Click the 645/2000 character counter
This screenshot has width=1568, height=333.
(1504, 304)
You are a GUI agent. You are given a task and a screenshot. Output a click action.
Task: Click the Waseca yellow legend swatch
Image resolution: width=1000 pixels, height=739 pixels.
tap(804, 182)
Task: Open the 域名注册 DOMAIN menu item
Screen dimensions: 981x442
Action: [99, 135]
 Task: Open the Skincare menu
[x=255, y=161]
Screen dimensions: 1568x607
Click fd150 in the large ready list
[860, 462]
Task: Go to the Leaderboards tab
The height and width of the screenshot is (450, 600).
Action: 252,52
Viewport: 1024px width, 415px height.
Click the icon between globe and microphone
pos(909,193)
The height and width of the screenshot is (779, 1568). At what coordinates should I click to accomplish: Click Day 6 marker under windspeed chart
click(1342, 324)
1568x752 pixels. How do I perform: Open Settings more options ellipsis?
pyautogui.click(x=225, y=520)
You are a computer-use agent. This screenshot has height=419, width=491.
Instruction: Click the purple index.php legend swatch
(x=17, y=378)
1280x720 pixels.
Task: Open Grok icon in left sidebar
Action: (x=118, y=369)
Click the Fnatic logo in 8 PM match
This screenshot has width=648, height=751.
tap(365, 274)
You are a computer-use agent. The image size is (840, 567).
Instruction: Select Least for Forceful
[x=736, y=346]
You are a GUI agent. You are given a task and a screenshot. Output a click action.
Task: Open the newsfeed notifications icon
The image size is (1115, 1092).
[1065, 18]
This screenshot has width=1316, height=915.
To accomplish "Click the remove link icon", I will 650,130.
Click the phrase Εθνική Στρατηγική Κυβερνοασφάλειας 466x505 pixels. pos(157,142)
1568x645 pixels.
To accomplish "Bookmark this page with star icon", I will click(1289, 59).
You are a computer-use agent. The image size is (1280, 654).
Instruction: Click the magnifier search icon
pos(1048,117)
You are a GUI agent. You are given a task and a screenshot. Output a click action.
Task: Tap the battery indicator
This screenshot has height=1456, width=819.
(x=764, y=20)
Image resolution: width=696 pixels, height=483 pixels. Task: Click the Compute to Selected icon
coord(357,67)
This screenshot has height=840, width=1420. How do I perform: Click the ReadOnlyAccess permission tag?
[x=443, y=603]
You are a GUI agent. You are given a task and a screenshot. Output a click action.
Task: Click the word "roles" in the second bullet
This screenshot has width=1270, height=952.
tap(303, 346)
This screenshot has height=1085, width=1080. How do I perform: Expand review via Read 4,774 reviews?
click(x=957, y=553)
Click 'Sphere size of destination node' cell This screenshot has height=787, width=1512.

■ What the task asks
The answer must be every line of the listing that holds the word "will".

■ Exercise result
To accomplish "Click the remove link icon", I will 650,130.
To accomplish "Bookmark this page with star icon", I will click(1289, 59).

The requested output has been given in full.